── Records shown ──

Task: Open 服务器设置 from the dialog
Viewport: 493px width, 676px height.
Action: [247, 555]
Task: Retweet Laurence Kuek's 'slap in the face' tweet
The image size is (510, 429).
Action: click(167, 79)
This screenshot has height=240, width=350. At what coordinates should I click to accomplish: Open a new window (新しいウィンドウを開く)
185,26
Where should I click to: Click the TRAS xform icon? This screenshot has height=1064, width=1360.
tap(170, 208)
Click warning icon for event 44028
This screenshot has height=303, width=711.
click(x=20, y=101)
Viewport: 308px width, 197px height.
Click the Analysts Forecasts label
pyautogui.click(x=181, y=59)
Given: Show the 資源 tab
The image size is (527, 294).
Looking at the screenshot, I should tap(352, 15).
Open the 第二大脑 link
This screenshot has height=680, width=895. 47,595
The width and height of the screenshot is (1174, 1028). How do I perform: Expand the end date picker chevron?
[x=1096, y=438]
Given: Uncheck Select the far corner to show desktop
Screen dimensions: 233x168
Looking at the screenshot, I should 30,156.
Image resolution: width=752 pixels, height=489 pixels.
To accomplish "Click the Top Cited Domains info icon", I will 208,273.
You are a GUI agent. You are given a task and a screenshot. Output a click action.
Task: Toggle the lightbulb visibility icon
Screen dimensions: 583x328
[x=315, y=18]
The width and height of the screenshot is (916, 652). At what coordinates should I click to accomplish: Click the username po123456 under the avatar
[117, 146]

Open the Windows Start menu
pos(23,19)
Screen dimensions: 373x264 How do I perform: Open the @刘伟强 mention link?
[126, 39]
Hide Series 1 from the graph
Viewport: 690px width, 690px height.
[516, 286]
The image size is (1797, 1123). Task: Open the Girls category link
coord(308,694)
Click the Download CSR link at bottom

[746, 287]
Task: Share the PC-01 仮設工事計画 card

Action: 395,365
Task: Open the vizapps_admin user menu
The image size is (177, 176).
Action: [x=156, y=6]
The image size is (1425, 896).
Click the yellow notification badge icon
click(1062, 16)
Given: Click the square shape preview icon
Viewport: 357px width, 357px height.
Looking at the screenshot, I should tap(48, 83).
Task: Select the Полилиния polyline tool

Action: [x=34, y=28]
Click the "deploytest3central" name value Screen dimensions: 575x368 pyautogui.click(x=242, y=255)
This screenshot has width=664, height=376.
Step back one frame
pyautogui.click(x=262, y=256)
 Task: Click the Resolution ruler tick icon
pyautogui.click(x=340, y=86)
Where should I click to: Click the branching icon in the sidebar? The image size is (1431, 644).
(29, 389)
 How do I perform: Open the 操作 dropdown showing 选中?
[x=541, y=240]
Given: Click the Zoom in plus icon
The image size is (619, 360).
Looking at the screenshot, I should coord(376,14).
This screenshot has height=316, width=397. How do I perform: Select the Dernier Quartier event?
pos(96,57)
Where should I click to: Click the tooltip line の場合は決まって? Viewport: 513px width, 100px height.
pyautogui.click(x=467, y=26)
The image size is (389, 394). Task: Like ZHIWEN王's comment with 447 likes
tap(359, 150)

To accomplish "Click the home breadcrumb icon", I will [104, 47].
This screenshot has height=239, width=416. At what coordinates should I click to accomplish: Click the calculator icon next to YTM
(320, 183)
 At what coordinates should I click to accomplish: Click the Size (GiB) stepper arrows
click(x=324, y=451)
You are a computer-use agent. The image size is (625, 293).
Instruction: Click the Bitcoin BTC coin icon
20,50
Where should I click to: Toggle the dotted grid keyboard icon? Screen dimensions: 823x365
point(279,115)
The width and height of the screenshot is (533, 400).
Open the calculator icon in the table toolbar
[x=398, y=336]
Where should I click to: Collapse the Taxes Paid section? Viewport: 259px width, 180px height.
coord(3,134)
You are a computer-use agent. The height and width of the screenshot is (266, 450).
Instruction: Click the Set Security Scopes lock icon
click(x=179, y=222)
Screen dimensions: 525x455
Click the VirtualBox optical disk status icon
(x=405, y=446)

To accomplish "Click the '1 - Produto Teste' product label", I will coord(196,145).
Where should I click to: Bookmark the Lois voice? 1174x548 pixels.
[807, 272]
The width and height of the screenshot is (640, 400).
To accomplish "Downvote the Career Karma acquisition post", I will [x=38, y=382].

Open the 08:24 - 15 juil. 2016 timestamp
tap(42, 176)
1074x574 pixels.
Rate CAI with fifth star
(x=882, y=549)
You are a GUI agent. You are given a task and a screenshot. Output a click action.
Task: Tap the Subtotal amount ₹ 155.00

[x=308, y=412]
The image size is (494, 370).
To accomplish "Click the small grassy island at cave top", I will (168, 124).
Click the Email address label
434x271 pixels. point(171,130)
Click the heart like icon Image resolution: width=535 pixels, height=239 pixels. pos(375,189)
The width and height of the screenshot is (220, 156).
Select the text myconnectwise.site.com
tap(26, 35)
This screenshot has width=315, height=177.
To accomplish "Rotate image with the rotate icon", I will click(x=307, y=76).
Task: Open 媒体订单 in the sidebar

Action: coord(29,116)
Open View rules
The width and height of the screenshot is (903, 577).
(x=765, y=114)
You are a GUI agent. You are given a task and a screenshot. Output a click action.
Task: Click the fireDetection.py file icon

───

=== Job ===
Arrange all of the entries above as a Markdown table with the columns "No." and "Line", giving each line its own row and leaving out blank lines.

=== Output for this task ===
| No. | Line |
|---|---|
| 1 | Task: Open 服务器设置 from the dialog |
| 2 | Viewport: 493px width, 676px height. |
| 3 | Action: [247, 555] |
| 4 | Task: Retweet Laurence Kuek's 'slap in the face' tweet |
| 5 | The image size is (510, 429). |
| 6 | Action: click(167, 79) |
| 7 | This screenshot has height=240, width=350. At what coordinates should I click to accomplish: Open a new window (新しいウィンドウを開く) |
| 8 | 185,26 |
| 9 | Where should I click to: Click the TRAS xform icon? This screenshot has height=1064, width=1360. |
| 10 | tap(170, 208) |
| 11 | Click warning icon for event 44028 |
| 12 | This screenshot has height=303, width=711. |
| 13 | click(x=20, y=101) |
| 14 | Viewport: 308px width, 197px height. |
| 15 | Click the Analysts Forecasts label |
| 16 | pyautogui.click(x=181, y=59) |
| 17 | Given: Show the 資源 tab |
| 18 | The image size is (527, 294). |
| 19 | Looking at the screenshot, I should tap(352, 15). |
| 20 | Open the 第二大脑 link |
| 21 | This screenshot has height=680, width=895. 47,595 |
| 22 | The width and height of the screenshot is (1174, 1028). How do I perform: Expand the end date picker chevron? |
| 23 | [x=1096, y=438] |
| 24 | Given: Uncheck Select the far corner to show desktop |
| 25 | Screen dimensions: 233x168 |
| 26 | Looking at the screenshot, I should 30,156. |
| 27 | Image resolution: width=752 pixels, height=489 pixels. |
| 28 | To accomplish "Click the Top Cited Domains info icon", I will 208,273. |
| 29 | You are a GUI agent. You are given a task and a screenshot. Output a click action. |
| 30 | Task: Toggle the lightbulb visibility icon |
| 31 | Screen dimensions: 583x328 |
| 32 | [x=315, y=18] |
| 33 | The width and height of the screenshot is (916, 652). At what coordinates should I click to accomplish: Click the username po123456 under the avatar |
| 34 | [117, 146] |
| 35 | Open the Windows Start menu |
| 36 | pos(23,19) |
| 37 | Screen dimensions: 373x264 How do I perform: Open the @刘伟强 mention link? |
| 38 | [126, 39] |
| 39 | Hide Series 1 from the graph |
| 40 | Viewport: 690px width, 690px height. |
| 41 | [516, 286] |
| 42 | The image size is (1797, 1123). Task: Open the Girls category link |
| 43 | coord(308,694) |
| 44 | Click the Download CSR link at bottom |
| 45 | [746, 287] |
| 46 | Task: Share the PC-01 仮設工事計画 card |
| 47 | Action: 395,365 |
| 48 | Task: Open the vizapps_admin user menu |
| 49 | The image size is (177, 176). |
| 50 | Action: [x=156, y=6] |
| 51 | The image size is (1425, 896). |
| 52 | Click the yellow notification badge icon |
| 53 | click(1062, 16) |
| 54 | Given: Click the square shape preview icon |
| 55 | Viewport: 357px width, 357px height. |
| 56 | Looking at the screenshot, I should tap(48, 83). |
| 57 | Task: Select the Полилиния polyline tool |
| 58 | Action: [x=34, y=28] |
| 59 | Click the "deploytest3central" name value Screen dimensions: 575x368 pyautogui.click(x=242, y=255) |
| 60 | This screenshot has width=664, height=376. |
| 61 | Step back one frame |
| 62 | pyautogui.click(x=262, y=256) |
| 63 |  Task: Click the Resolution ruler tick icon |
| 64 | pyautogui.click(x=340, y=86) |
| 65 | Where should I click to: Click the branching icon in the sidebar? The image size is (1431, 644). |
| 66 | (29, 389) |
| 67 |  How do I perform: Open the 操作 dropdown showing 选中? |
| 68 | [x=541, y=240] |
| 69 | Given: Click the Zoom in plus icon |
| 70 | The image size is (619, 360). |
| 71 | Looking at the screenshot, I should coord(376,14). |
| 72 | This screenshot has height=316, width=397. How do I perform: Select the Dernier Quartier event? |
| 73 | pos(96,57) |
| 74 | Where should I click to: Click the tooltip line の場合は決まって? Viewport: 513px width, 100px height. |
| 75 | pyautogui.click(x=467, y=26) |
| 76 | The image size is (389, 394). Task: Like ZHIWEN王's comment with 447 likes |
| 77 | tap(359, 150) |
| 78 | To accomplish "Click the home breadcrumb icon", I will [104, 47]. |
| 79 | This screenshot has height=239, width=416. At what coordinates should I click to accomplish: Click the calculator icon next to YTM |
| 80 | (320, 183) |
| 81 |  At what coordinates should I click to accomplish: Click the Size (GiB) stepper arrows |
| 82 | click(x=324, y=451) |
| 83 | You are a computer-use agent. The image size is (625, 293). |
| 84 | Instruction: Click the Bitcoin BTC coin icon |
| 85 | 20,50 |
| 86 | Where should I click to: Toggle the dotted grid keyboard icon? Screen dimensions: 823x365 |
| 87 | point(279,115) |
| 88 | The width and height of the screenshot is (533, 400). |
| 89 | Open the calculator icon in the table toolbar |
| 90 | [x=398, y=336] |
| 91 | Where should I click to: Collapse the Taxes Paid section? Viewport: 259px width, 180px height. |
| 92 | coord(3,134) |
| 93 | You are a computer-use agent. The height and width of the screenshot is (266, 450). |
| 94 | Instruction: Click the Set Security Scopes lock icon |
| 95 | click(x=179, y=222) |
| 96 | Screen dimensions: 525x455 |
| 97 | Click the VirtualBox optical disk status icon |
| 98 | (x=405, y=446) |
| 99 | To accomplish "Click the '1 - Produto Teste' product label", I will coord(196,145). |
| 100 | Where should I click to: Bookmark the Lois voice? 1174x548 pixels. |
| 101 | [807, 272] |
| 102 | The width and height of the screenshot is (640, 400). |
| 103 | To accomplish "Downvote the Career Karma acquisition post", I will [x=38, y=382]. |
| 104 | Open the 08:24 - 15 juil. 2016 timestamp |
| 105 | tap(42, 176) |
| 106 | 1074x574 pixels. |
| 107 | Rate CAI with fifth star |
| 108 | (x=882, y=549) |
| 109 | You are a GUI agent. You are given a task and a screenshot. Output a click action. |
| 110 | Task: Tap the Subtotal amount ₹ 155.00 |
| 111 | [x=308, y=412] |
| 112 | The image size is (494, 370). |
| 113 | To accomplish "Click the small grassy island at cave top", I will (168, 124). |
| 114 | Click the Email address label |
| 115 | 434x271 pixels. point(171,130) |
| 116 | Click the heart like icon Image resolution: width=535 pixels, height=239 pixels. pos(375,189) |
| 117 | The width and height of the screenshot is (220, 156). |
| 118 | Select the text myconnectwise.site.com |
| 119 | tap(26, 35) |
| 120 | This screenshot has width=315, height=177. |
| 121 | To accomplish "Rotate image with the rotate icon", I will click(x=307, y=76). |
| 122 | Task: Open 媒体订单 in the sidebar |
| 123 | Action: coord(29,116) |
| 124 | Open View rules |
| 125 | The width and height of the screenshot is (903, 577). |
| 126 | (x=765, y=114) |
| 127 | You are a GUI agent. You are given a task and a screenshot. Output a click action. |
| 128 | Task: Click the fireDetection.py file icon |